Liu Yushu, Deng Hui, Song Ping, Zhang Mengxian
Department of Oncology, Tongji Hospital, Tongji Medical College, Huazhong University of Science and Technology, Wuhan 430030, China.
Biomedicines. 2025 Jan 21;13(2):256. doi: 10.3390/biomedicines13020256.

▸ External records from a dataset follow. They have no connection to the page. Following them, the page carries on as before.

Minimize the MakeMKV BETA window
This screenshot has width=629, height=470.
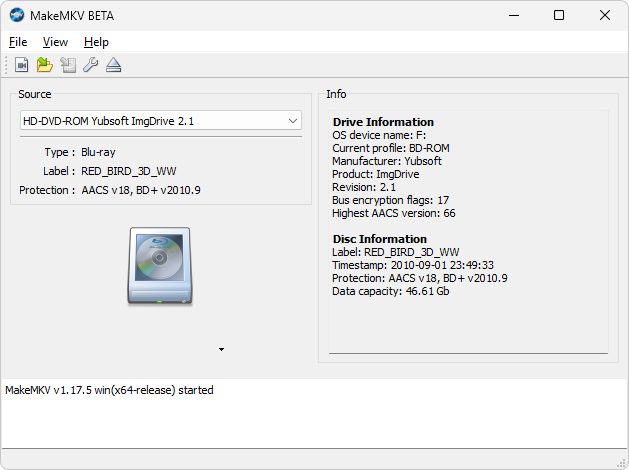click(514, 15)

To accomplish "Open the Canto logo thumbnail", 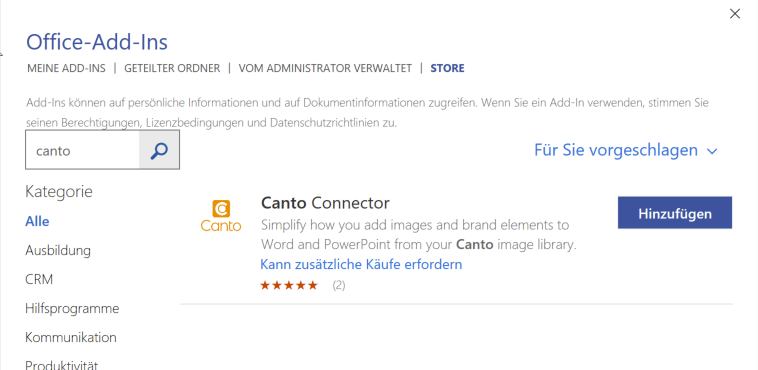I will pos(221,216).
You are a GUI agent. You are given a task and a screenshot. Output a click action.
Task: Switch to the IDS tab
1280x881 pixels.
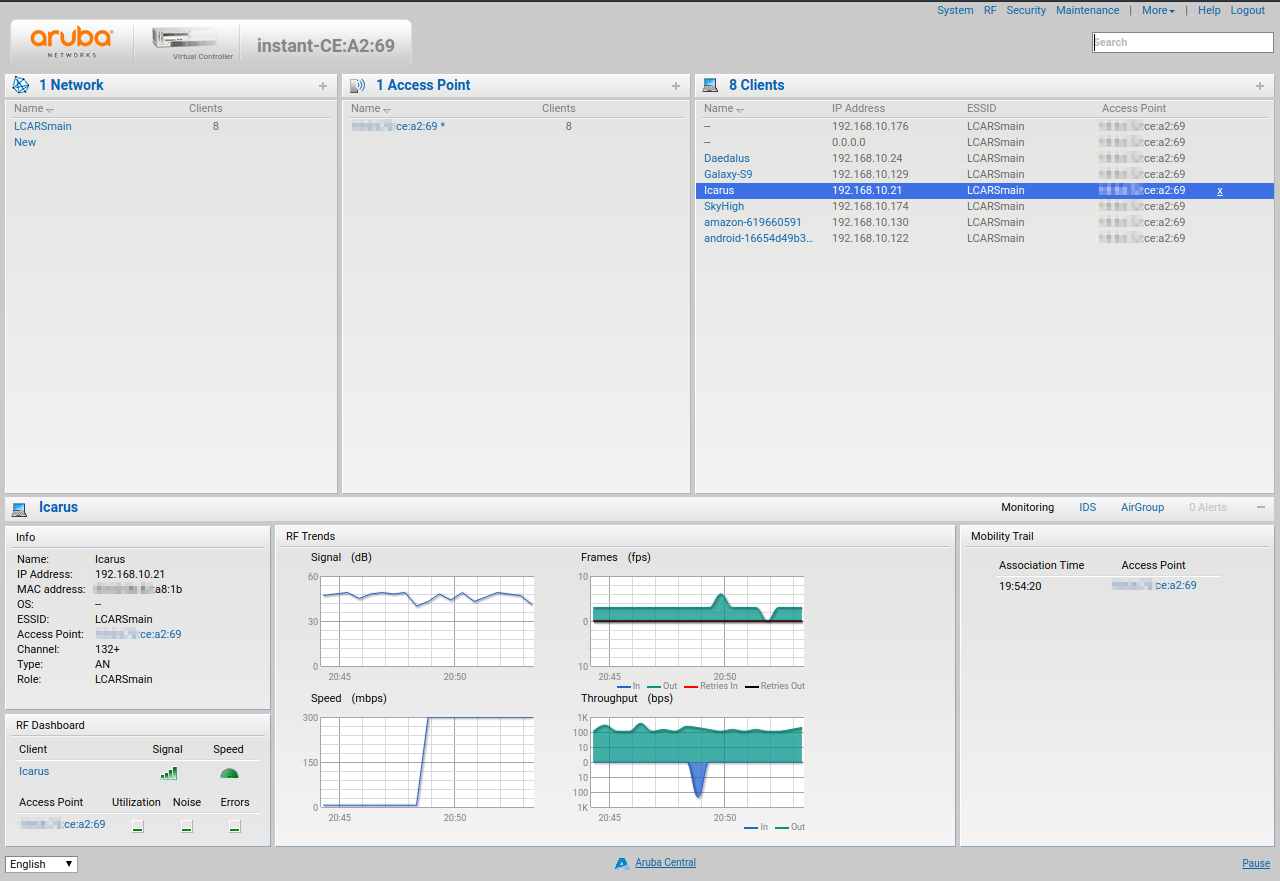pos(1088,507)
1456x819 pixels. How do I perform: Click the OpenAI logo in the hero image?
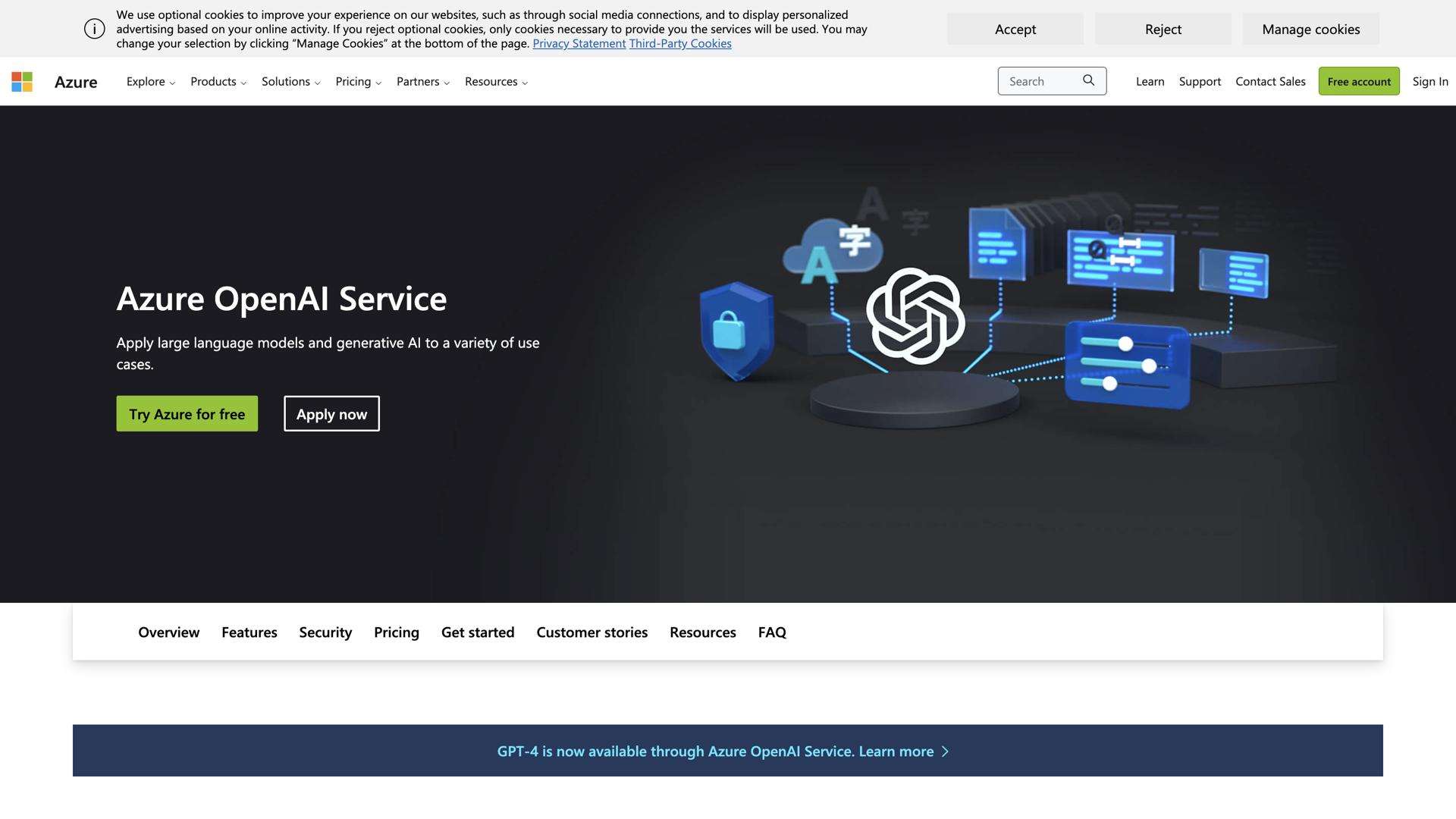point(918,318)
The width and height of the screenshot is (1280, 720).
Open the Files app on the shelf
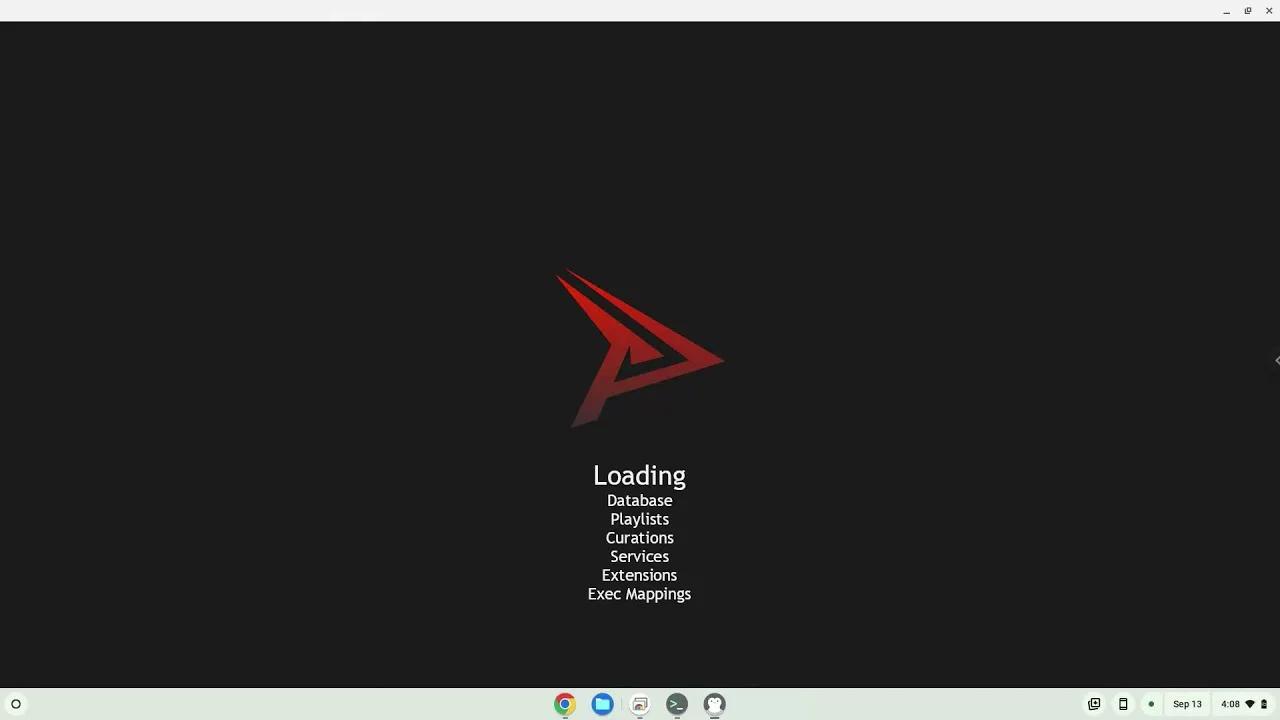(602, 704)
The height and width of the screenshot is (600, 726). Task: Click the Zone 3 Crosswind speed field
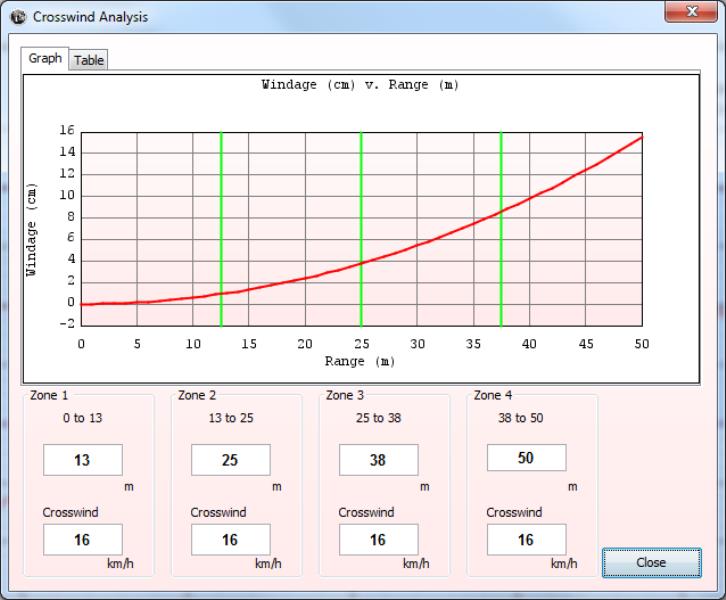378,539
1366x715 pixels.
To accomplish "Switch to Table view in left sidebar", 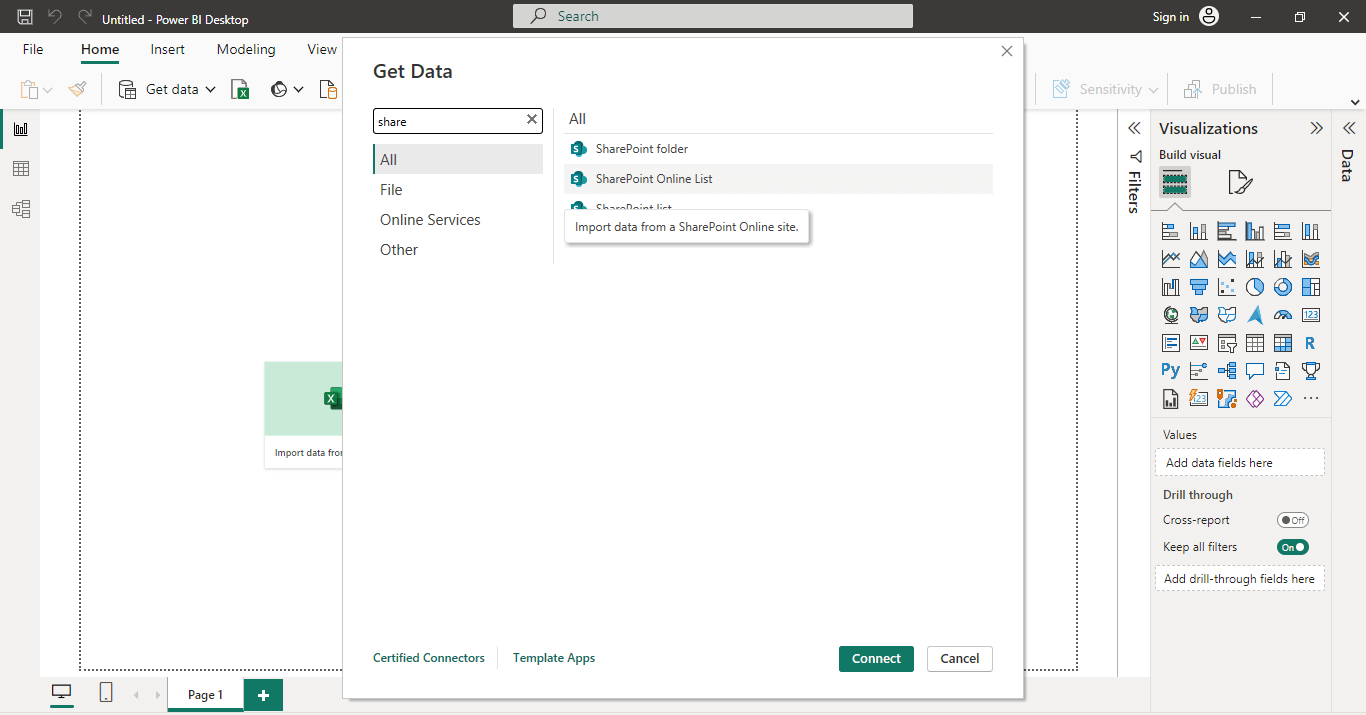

Increased fatty acid metabolism (FAM) is an important marker of tumor metabolism. However, the characterization and function of FAM-related genes in glioblastoma (GBM) have not been fully explored. In the TCGA-GBM cohort, FAM-related genes were divided into three clusters (C1, C2, and C3), and the DEGs between the clusters and those in the normal group and GBM cohort were considered key genes. On the basis of 10 kinds of machine learning methods, we used 101 combinations of algorithms to construct prognostic models and obtain the best model. In addition, we also validated the model in the GSE43378, GSE83300, CGGA, and REMBRANDT datasets. We also conducted a multifaceted analysis of F13A1, which plays an important role in the best model. C2, with the worst prognosis, may be associated with an immunosuppressive phenotype, which may be related to positive regulation of cell adhesion and lymphocyte-mediated immunity. Using multiple machine learning methods, we identified RSF as the best prognostic model. In the RSF model, F13A1 accounts for the most important contribution. F13A1 can support GBM malignant tumor cells by promoting fatty acid metabolism in GBM macrophages, leading to a poor prognosis for patients. This metabolic reprogramming not only enhances the survival and proliferation of macrophages, but also may promote the growth, invasion, and metastasis of GBM cells by secreting growth factors and cytokines. F13A1 is significantly correlated with immune-related molecules, including IL2RA, which may activate immunity, and IL10, which suggests immune suppression. F13A1 also interferes with immune cell recognition and killing of GBM cells by affecting MHC molecules. The prognostic model developed here helps us to further enhance our understanding of FAM in GBM and provides a compelling avenue for the clinical prediction of patient prognosis and treatment. We also identified F13A1 as a possibly novel tumor marker for GBM which can support GBM malignant tumor cells by promoting fatty acid metabolism in GBM macrophages.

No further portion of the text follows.